Novel Applications of Hybrid Imaging

Molecular Imaging

Although traditional imaging is based on detection of changes in the anatomy and physiologic features, such as blood flow or contractile function, cardiovascular molecular imaging aims at visualization and measurement of biological processes at the molecular and cellular levels. Molecular imaging has provided techniques and new targeted probes to better understand the pathophysiologic mechanism underlying cardiovascular diseases [53, 54]. Examples of clinical problems that might benefit from molecular imaging include the identification of vulnerable atherosclerotic plaques before rupture and subsequent myocardial infarction [55, 56], detection of biomechanisms that precede left ventricular remodeling and development of heart failure [57, 58], and the assessment of risk of ventricular arrhythmias by neuronal imaging [59]. Additionally, molecular imaging has great potential to facilitate the discovery and development of novel therapies through improved target identification and implementation of more efficient end points. Owing to high sensitivity and availability of tracers with low risk of toxicity, PET is the leading imaging technique to proceed with translation of molecular imaging into clinical trials [53, 60]. Molecular imaging depends on hybrid imaging approaches, where the nuclear imaging component is used for molecular targeting seen as a “hot spot” and the CT or other anatomical imaging modality is used for localization of the molecular signal.
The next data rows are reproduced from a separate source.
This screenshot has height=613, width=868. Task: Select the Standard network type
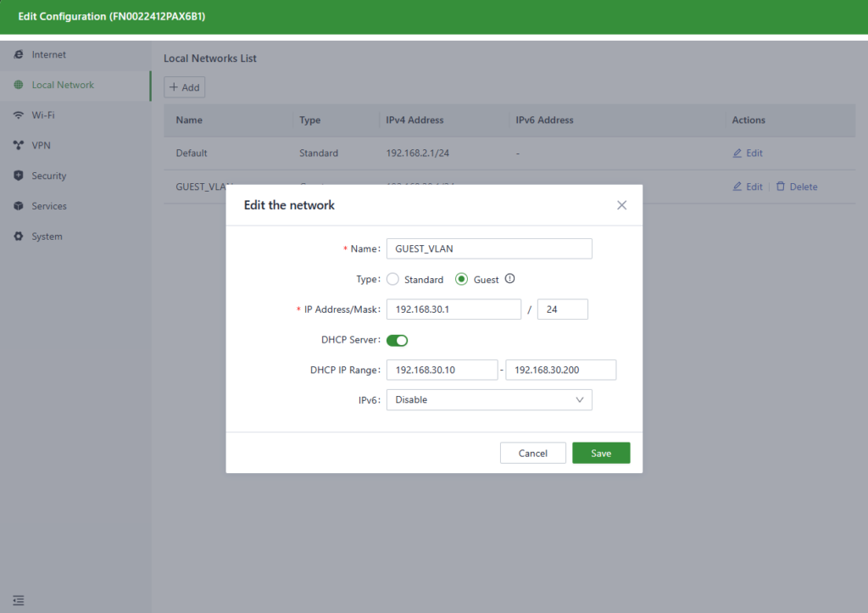click(x=392, y=280)
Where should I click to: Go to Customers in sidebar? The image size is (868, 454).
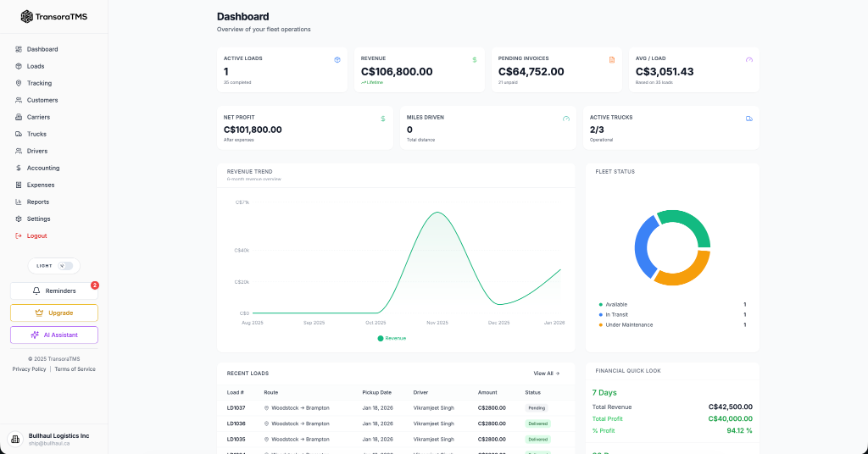[x=42, y=100]
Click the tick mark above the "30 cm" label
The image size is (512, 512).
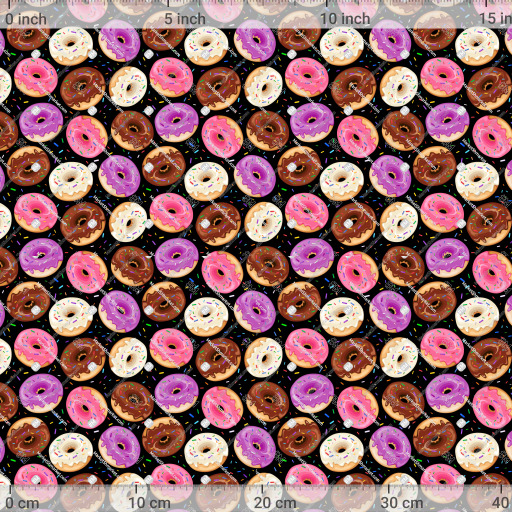click(389, 489)
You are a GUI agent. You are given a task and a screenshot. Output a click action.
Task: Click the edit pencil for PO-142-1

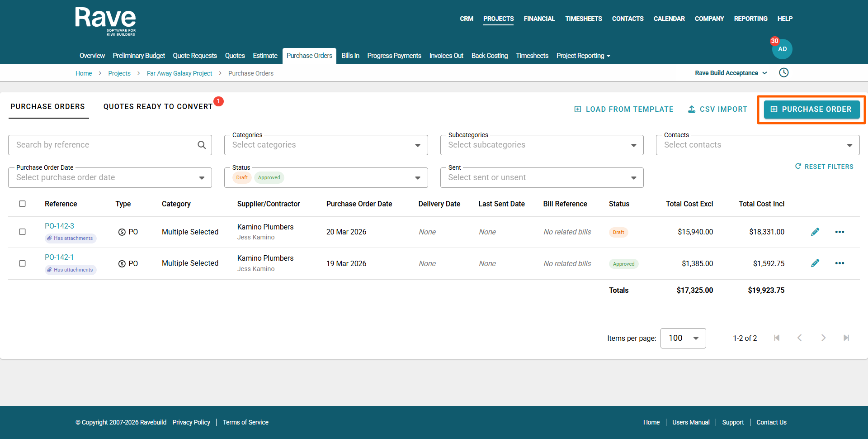pos(815,263)
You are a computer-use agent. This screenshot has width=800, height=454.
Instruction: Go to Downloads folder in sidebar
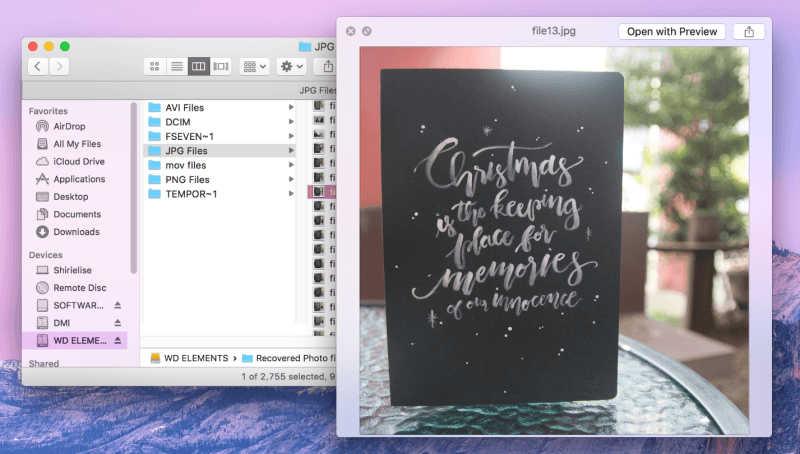pyautogui.click(x=75, y=232)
For example, hybrid PET and CT or MR scanners offer the possibility to integrate targeted PET images with high-resolution morphologic images provided by CT or MR to obtain an anatomic distribution of the probe and account for partial volume errors that would cause underestimation of the true regional radiotracer activity.

Conclusions

Cardiac hybrid imaging has rapidly developed into a useful technique for the clinician. The combination of morphologic imaging of coronary arteries using multidetector CTA and functional imaging of myocardial perfusion using PET, SPECT, and also recently cardiac MR is very powerful noninvasive imaging method that provides comprehensive information both for diagnosis and decision making for treatment of CAD. Hybrid imaging appears to offer superior diagnostic information in patients with intermediate risk for disease compared with stand-alone imaging. However, further studies are needed to confirm the clinical impact and cost effectiveness of this technique. Ongoing multicenter trials, such as SPARC and EVINCI, are expected to provide important information on these issues in the near future. The new PET/MR scanners and targeted molecular probes have provided interesting possibilities for hybrid imaging that are developing toward clinical application.